Question

Show that if \(L[y]=x^{2} y^{\prime \prime}+\alpha x y^{\prime}+\beta y,\) then $$ L\left[(-x)^{r}\right]=(-x)^{r} F(r) $$ for all \(x<0,\) where \(F(r)=r(r-1)+\alpha r+\beta .\) Hence conclude that if \(r_{1} \neq r_{2}\) are roots of \(F(r)=0,\) then linearly independent solutions of \(L[y]=0\) for \(x<0\) are \((-x)^{r_{1}}\) and \((-x)^{r_{2}}\)

Short answer

Question: Show that if \(L[(-x)^r] = (-x)^r F(r)\), where the linear second-order homogeneous differential operator \(L[y] = x^2 y'' + \alpha x y' + \beta y\), then two functions \((-x)^{r_1}\) and \((-x)^{r_2}\) are linearly independent solutions for \(x<0\), where \(r_1\) and \(r_2\) are distinct roots. Solution: Let \(F(r)=r(r-1)+\alpha r+\beta\). Then, when \(F(r_1)=0\) and \(F(r_2)=0\), we have two linearly independent solutions \((-x)^{r_1}\) and \((-x)^{r_2}\) for the equation \(L[y]=0\) for \(x<0\) as their Wronskian determinant is non-zero.

Step-by-step solution

Derive \((-x)^r\) and \((-x)^r\)

Firstly, we need to find the first and second derivatives of the function \((-x)^r\) with respect to \(x\). Using the chain rule, we find: $$ \frac{d}{dx}\left[(-x)^r\right] = r(-x)^{r-1}(-1), $$ and, $$ \frac{d^2}{dx^2}\left[(-x)^r\right] = r(r-1)(-x)^{r-2}(-1)^2. $$

Plug the derivatives into \(L[y]\)

We now plug these derivatives into the given equation for \(L[y]\), which is: $$ L[y] = x^2 y'' + \alpha x y' + \beta y. $$ Substituting the derivatives, we get: $$ L[(-x)^r] = x^2 r(r-1)(-x)^{r-2}(-1)^2 + \alpha x r(-x)^{r-1}(-1) + \beta(-x)^r. $$

Simplify the expression

Now, we simplify the expression as follows: $$ L[(-x)^r] = (-x)^r (r(r-1) + \alpha r + \beta). $$ Comparing this to the given result, $$ (-x)^r F(r) = L[(-x)^r], $$ where \(F(r) = r(r-1) + \alpha r + \beta\).

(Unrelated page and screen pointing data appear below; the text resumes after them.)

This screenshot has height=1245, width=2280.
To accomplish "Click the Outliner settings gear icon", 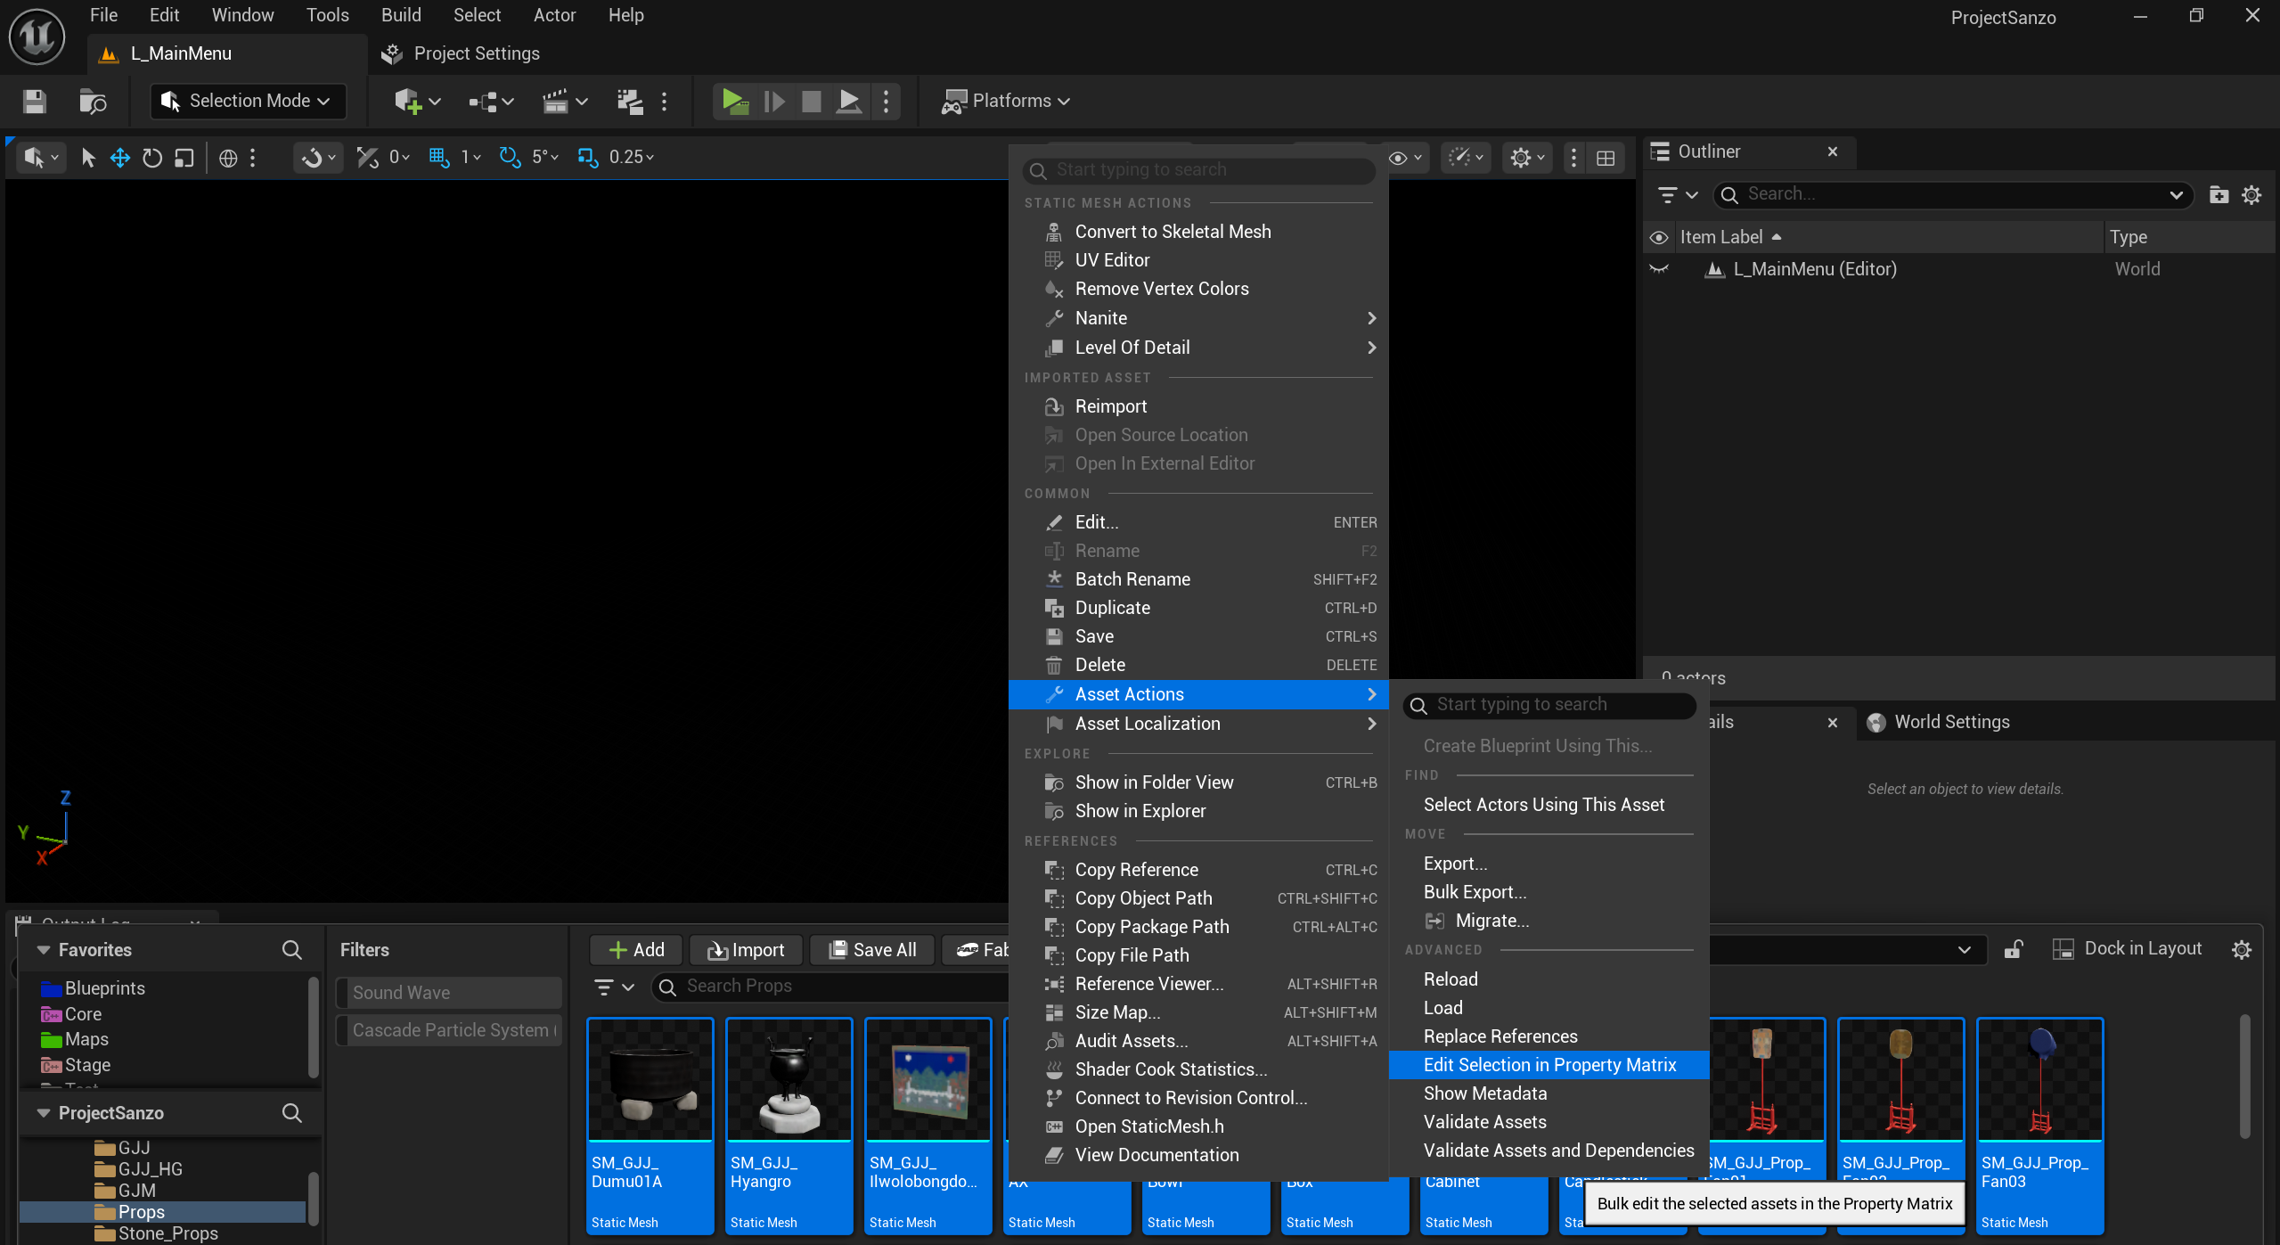I will coord(2251,194).
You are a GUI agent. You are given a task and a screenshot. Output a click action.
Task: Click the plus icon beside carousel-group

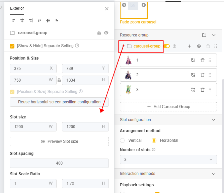[x=190, y=46]
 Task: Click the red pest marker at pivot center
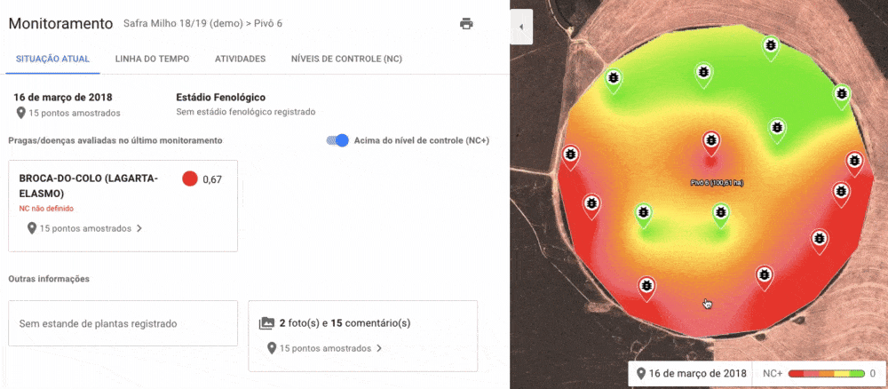[x=710, y=141]
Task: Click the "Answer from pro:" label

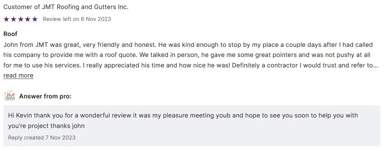Action: tap(45, 96)
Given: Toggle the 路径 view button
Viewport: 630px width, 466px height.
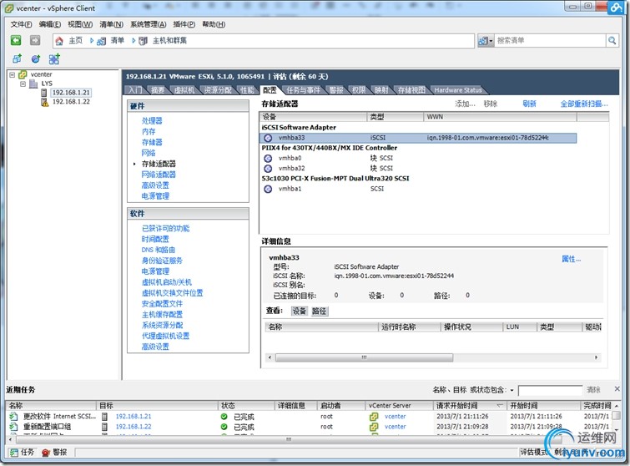Looking at the screenshot, I should [320, 312].
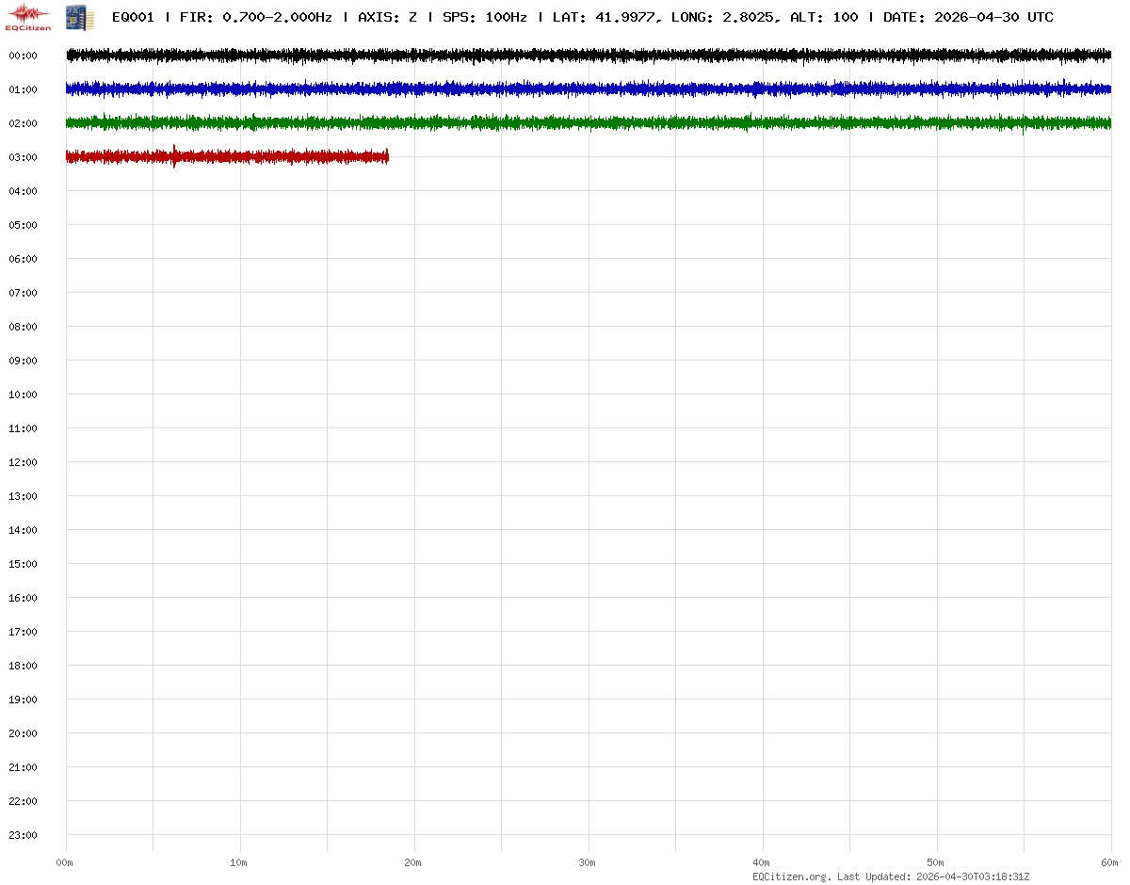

Determine the roots of \(F(r)=0\)

To find the roots \(r_1\) and \(r_2\), we need to solve the equation \(F(r) = 0\). This gives us: $$ r(r-1) + \alpha r + \beta = 0. $$

Verify linearly independent solutions

If \(r_1\) and \(r_2\) are distinct roots of \(F(r) = 0\), then the functions \((-x)^{r_1}\) and \((-x)^{r_2}\) are solutions of the equation \(L[y]=0\). To show that they are linearly independent for \(x<0\), we will use the Wronskian determinant. The Wronskian determinant for these two functions is: $$ W\left((-x)^{r_1}, (-x)^{r_2}\right) = \begin{vmatrix} (-x)^{r_1} & (-x)^{r_2} \\ r_1(-x)^{r_1 - 1}(-1) & r_2(-x)^{r_2-1}(-1) \end{vmatrix} $$ Upon evaluating the determinant, we get: $$ W\left((-x)^{r_1}, (-x)^{r_2}\right) = r_1(-x)^{r_1 - 1}(-x)^{r_2} - r_2(-x)^{r_1}(-x)^{r_2-1}, $$ $$ W\left((-x)^{r_1}, (-x)^{r_2}\right) = (-x)^{r_1 + r_2 - 1}(r_1 - r_2). $$ Since \(r_1\) and \(r_2\) are distinct, \(r_1 - r_2 \neq 0\), and \(W((-x)^{r_1}, (-x)^{r_2}) \neq 0\) for \(x < 0\). This means that \((-x)^{r_1}\) and \((-x)^{r_2}\) are linearly independent solutions of \(L[y]=0\) for \(x < 0\).